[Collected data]
────────────────────

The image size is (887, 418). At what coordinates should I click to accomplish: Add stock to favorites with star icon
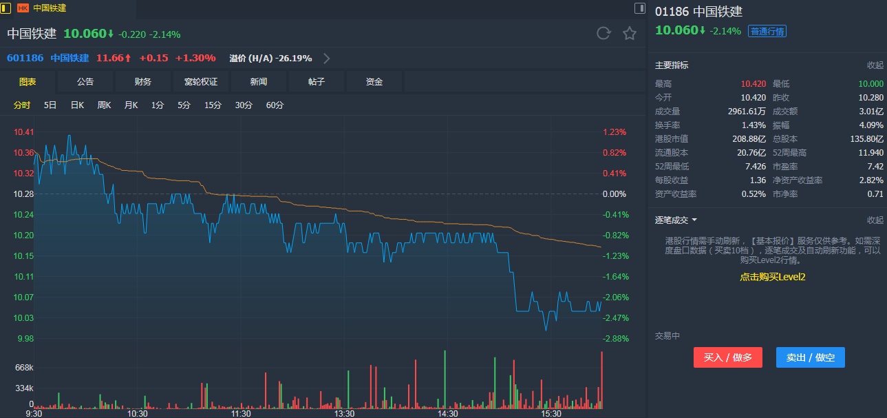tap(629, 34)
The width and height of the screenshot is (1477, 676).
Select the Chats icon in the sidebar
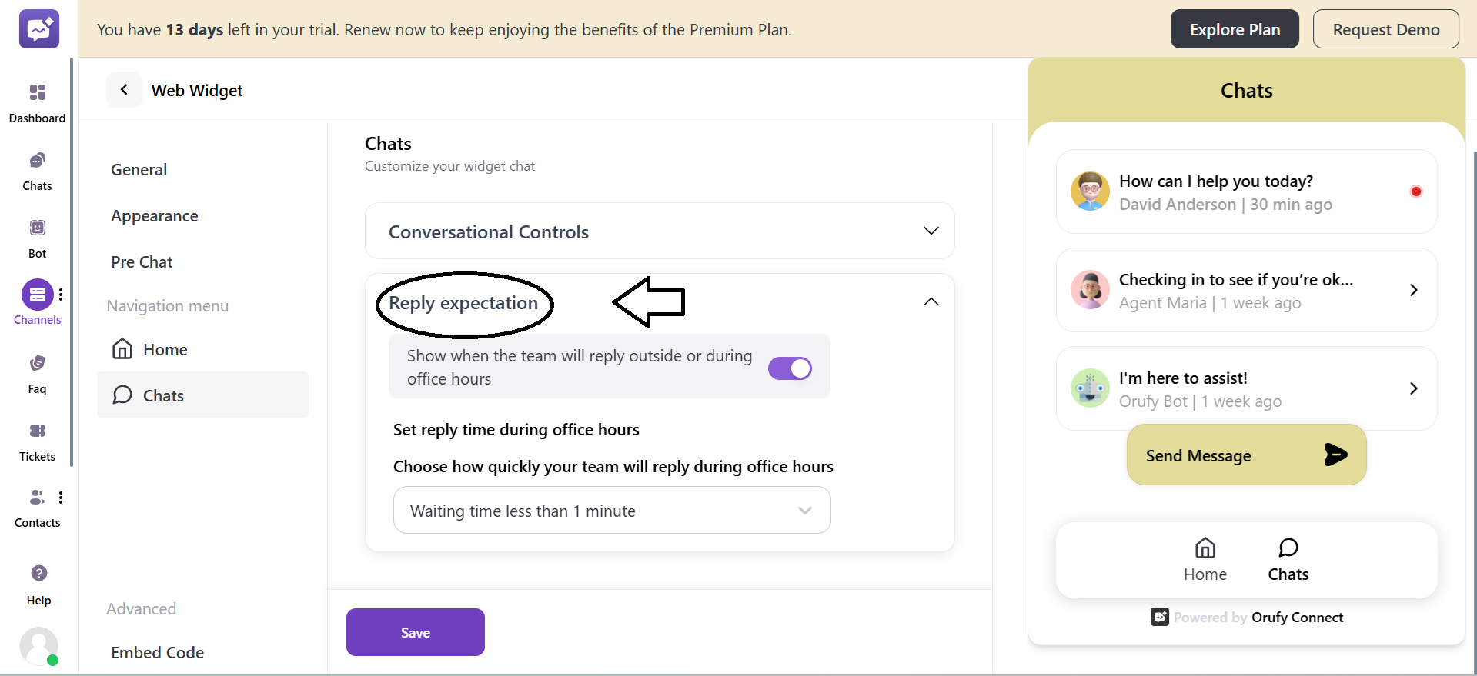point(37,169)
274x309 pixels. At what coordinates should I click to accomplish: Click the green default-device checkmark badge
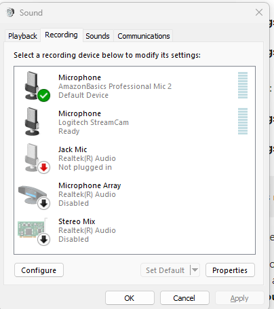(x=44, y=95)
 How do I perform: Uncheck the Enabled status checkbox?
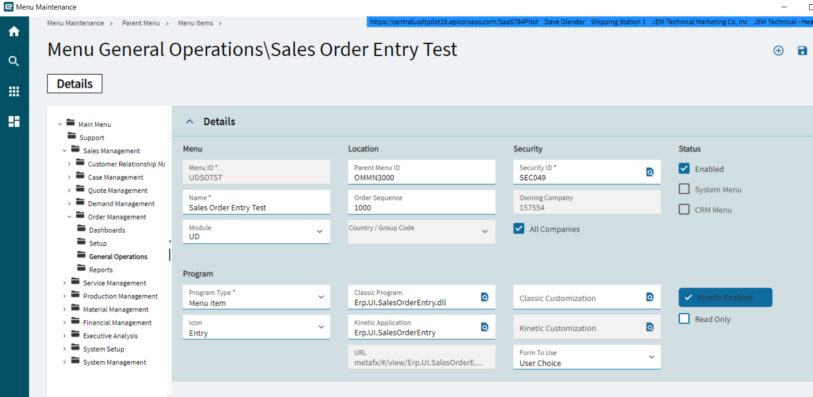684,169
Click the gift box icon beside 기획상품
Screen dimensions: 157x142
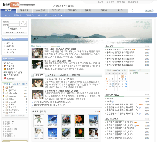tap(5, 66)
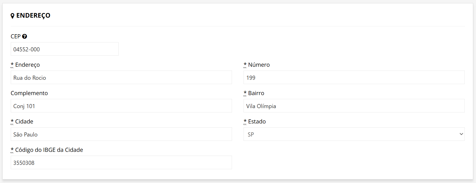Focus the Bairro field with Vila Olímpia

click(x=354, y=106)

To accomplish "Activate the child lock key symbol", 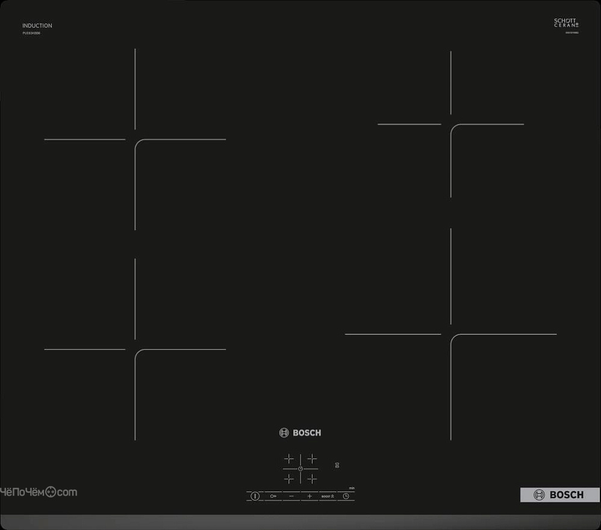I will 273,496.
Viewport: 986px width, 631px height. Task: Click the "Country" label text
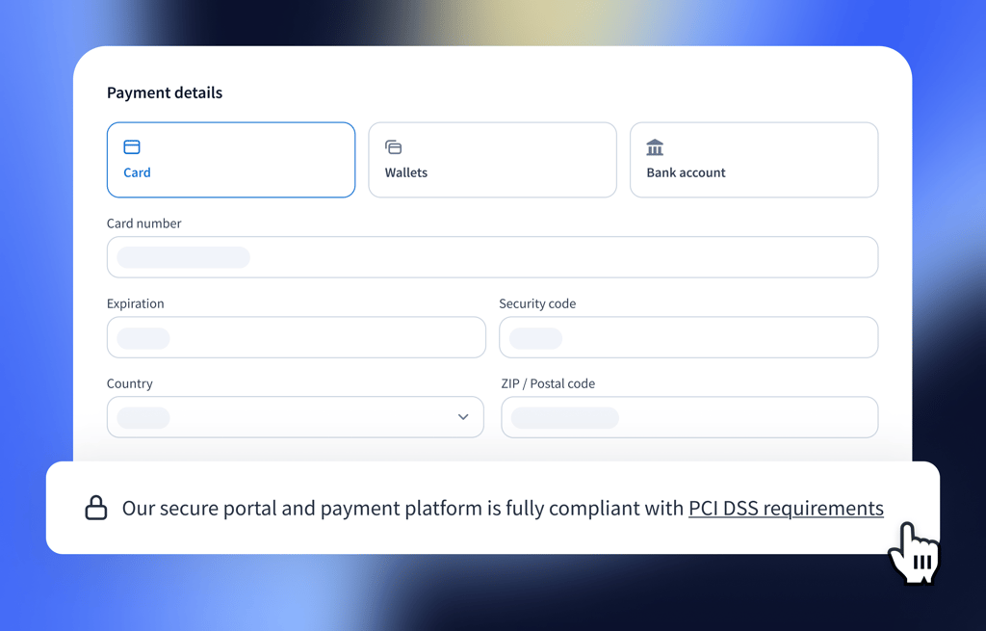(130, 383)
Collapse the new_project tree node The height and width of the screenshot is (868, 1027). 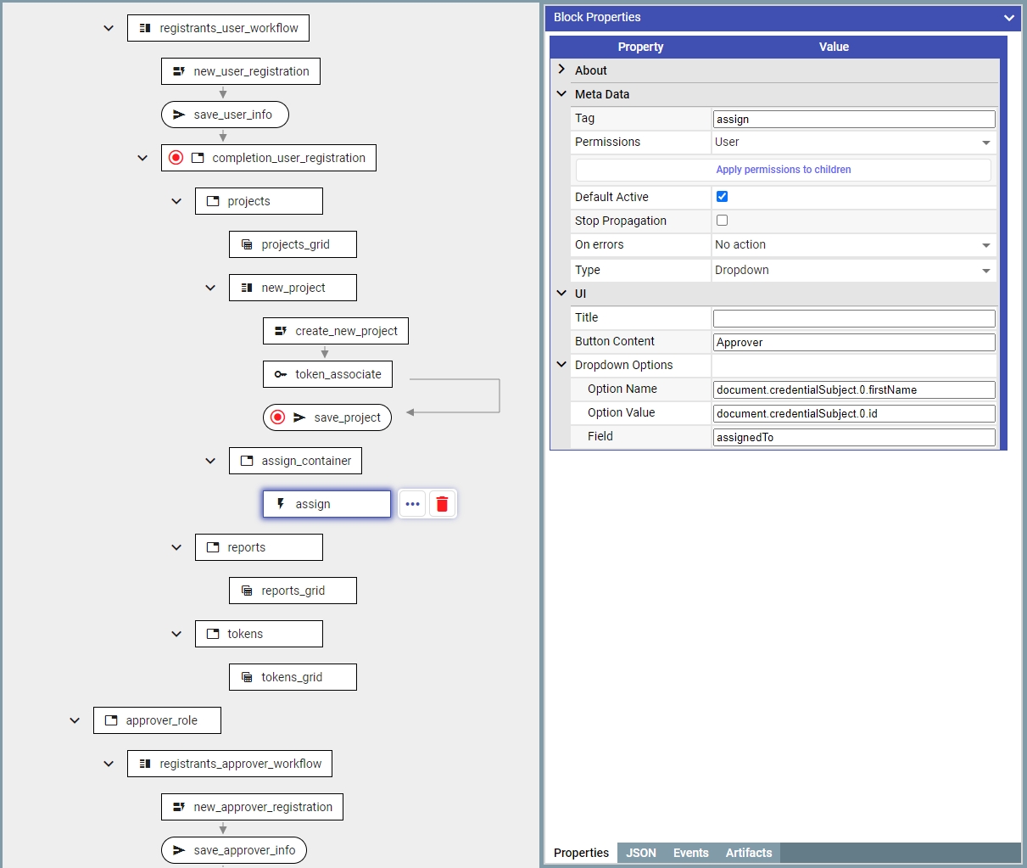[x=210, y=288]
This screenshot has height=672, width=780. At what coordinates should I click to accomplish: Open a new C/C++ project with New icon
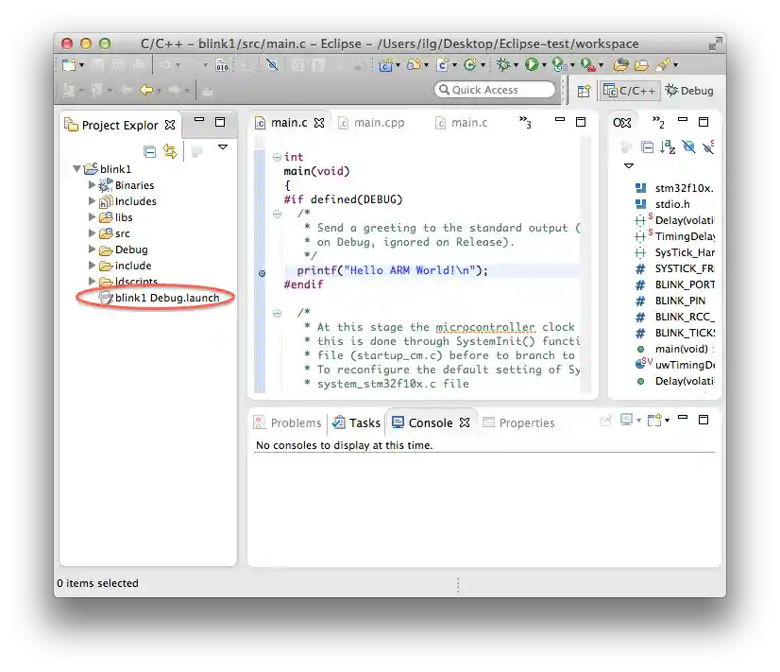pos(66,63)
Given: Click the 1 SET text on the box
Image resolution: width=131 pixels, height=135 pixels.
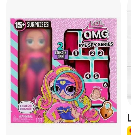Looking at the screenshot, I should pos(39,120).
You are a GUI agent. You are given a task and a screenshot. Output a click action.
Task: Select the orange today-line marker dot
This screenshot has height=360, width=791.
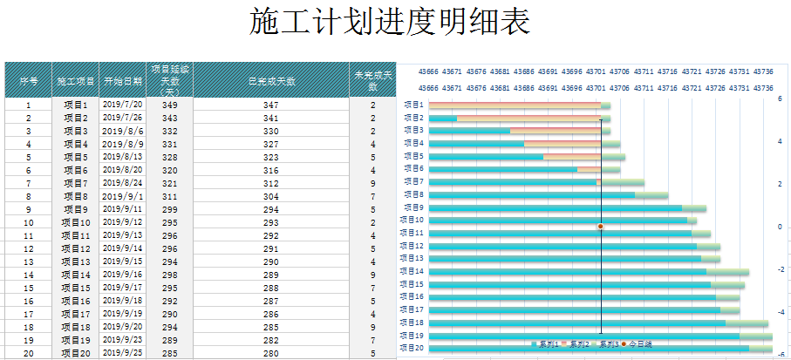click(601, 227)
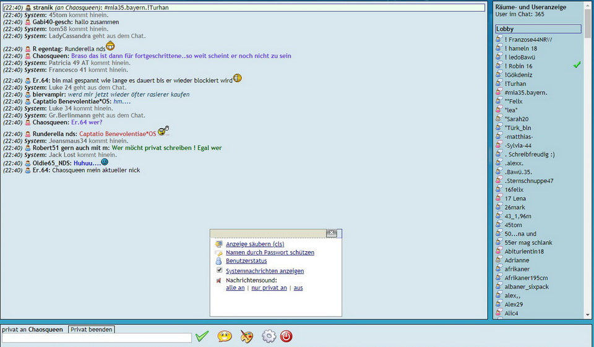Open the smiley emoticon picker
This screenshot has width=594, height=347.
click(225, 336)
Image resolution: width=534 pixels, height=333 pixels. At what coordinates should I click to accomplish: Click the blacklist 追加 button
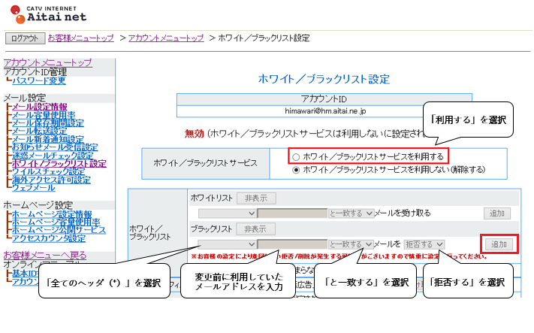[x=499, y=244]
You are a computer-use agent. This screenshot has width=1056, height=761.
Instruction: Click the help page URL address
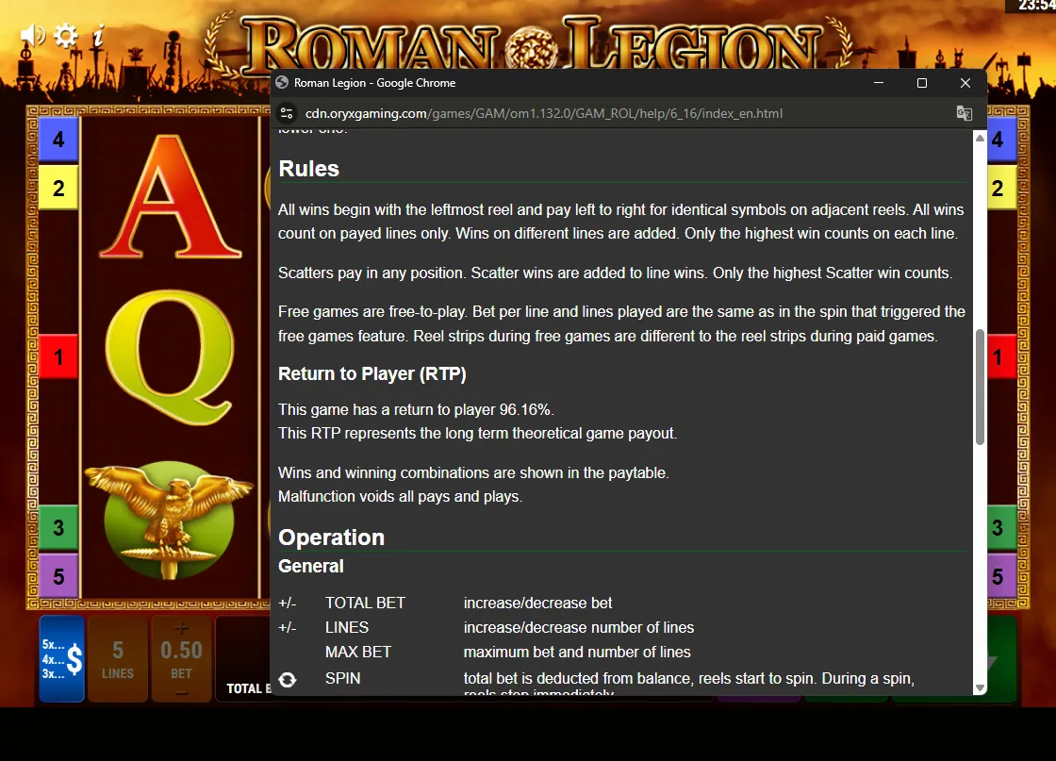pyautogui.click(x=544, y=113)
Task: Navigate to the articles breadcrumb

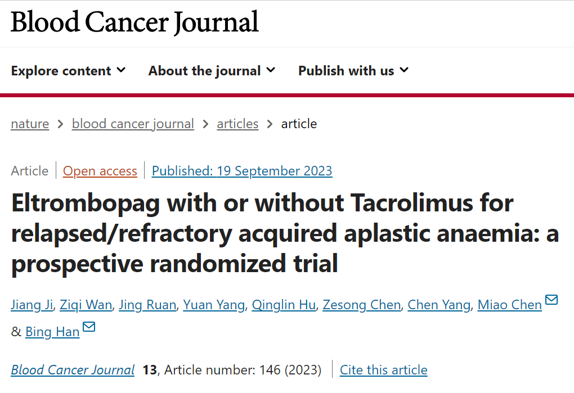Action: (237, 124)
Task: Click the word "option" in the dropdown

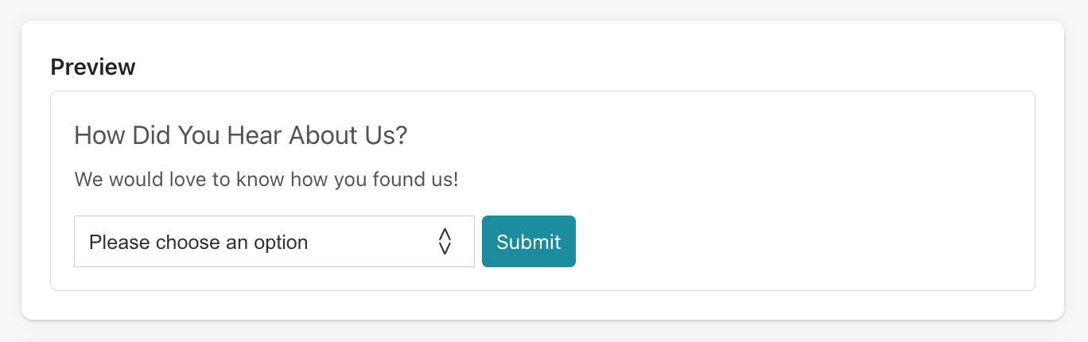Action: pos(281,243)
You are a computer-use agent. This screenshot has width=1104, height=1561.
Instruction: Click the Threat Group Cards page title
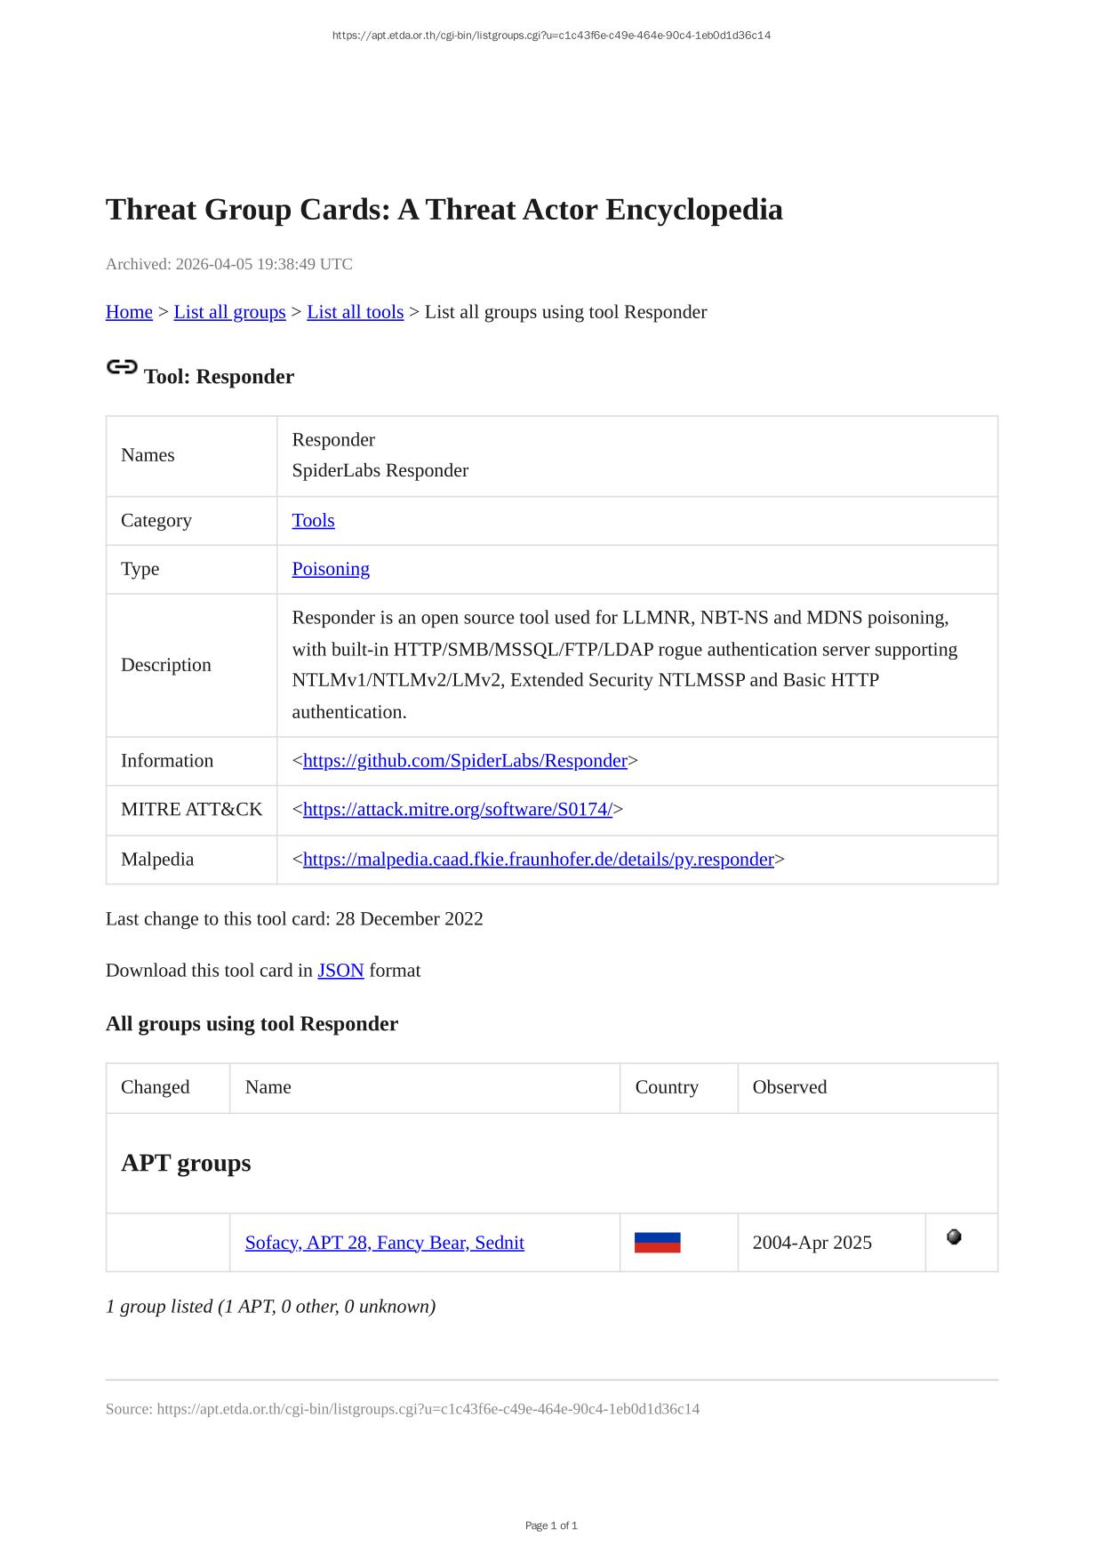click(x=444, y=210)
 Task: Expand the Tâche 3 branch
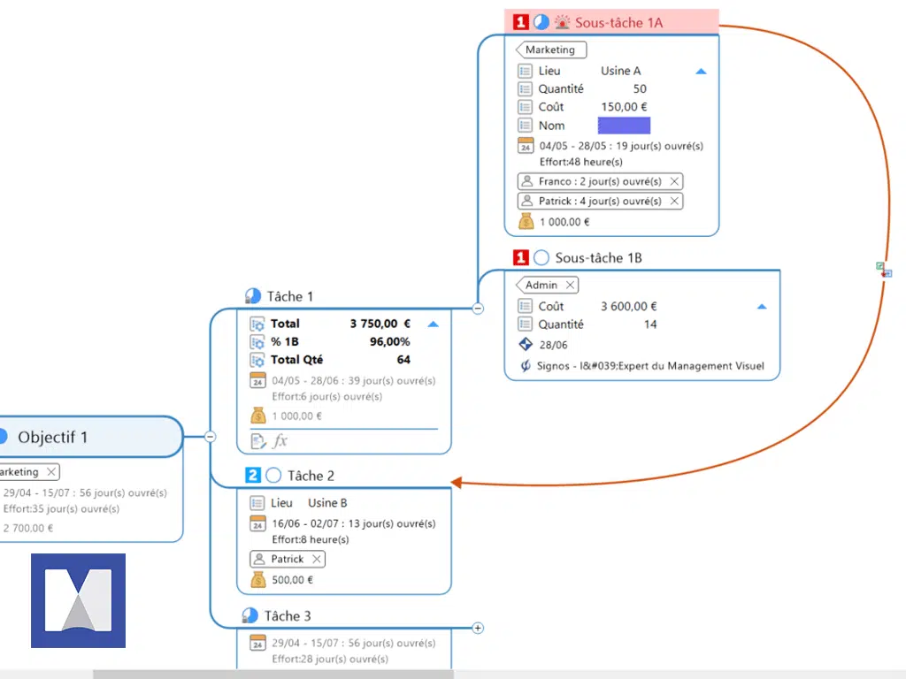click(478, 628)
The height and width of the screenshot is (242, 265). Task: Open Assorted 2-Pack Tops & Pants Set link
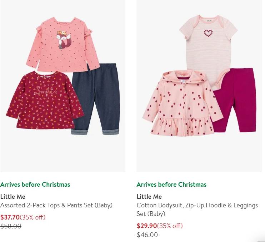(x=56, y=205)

────────────────────

— Task item —
Please give the number of lines in the data above where the word "agent" appears, and nothing besides.

— Task answer —
3